**TASK STATEMENT**
Could you filter the data below down to the lines that hold the word "will"?

╔══

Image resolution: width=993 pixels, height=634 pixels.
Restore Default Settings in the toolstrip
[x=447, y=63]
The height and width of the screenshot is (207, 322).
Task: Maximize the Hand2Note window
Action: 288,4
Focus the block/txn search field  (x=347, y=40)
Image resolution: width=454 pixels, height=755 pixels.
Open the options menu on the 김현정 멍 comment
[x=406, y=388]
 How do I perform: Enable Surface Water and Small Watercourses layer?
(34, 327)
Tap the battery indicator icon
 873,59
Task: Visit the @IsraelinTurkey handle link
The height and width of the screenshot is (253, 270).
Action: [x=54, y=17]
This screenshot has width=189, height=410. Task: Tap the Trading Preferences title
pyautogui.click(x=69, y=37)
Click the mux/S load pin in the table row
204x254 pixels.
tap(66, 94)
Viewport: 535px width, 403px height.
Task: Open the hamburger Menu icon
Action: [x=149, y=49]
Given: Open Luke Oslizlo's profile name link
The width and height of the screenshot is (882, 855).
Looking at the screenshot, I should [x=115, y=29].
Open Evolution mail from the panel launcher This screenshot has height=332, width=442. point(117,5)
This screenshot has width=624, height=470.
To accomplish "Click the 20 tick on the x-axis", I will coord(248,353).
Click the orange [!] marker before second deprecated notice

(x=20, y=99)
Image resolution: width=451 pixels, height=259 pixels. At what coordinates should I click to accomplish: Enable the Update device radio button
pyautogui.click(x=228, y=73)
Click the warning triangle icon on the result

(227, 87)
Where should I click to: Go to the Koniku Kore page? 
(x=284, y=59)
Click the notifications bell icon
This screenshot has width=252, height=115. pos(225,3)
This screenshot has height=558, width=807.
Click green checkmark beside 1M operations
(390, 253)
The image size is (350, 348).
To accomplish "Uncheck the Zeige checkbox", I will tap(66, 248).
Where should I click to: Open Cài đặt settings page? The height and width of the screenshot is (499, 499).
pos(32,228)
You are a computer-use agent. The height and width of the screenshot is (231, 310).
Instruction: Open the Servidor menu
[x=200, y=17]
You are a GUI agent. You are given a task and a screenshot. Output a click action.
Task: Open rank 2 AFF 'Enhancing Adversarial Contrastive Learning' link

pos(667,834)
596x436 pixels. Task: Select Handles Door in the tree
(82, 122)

╚══

**FINAL ANSWER**
To accomplish "Click the 20 tick on the x-axis", I will coord(248,353).
To accomplish "Uncheck the Zeige checkbox", I will tap(66, 248).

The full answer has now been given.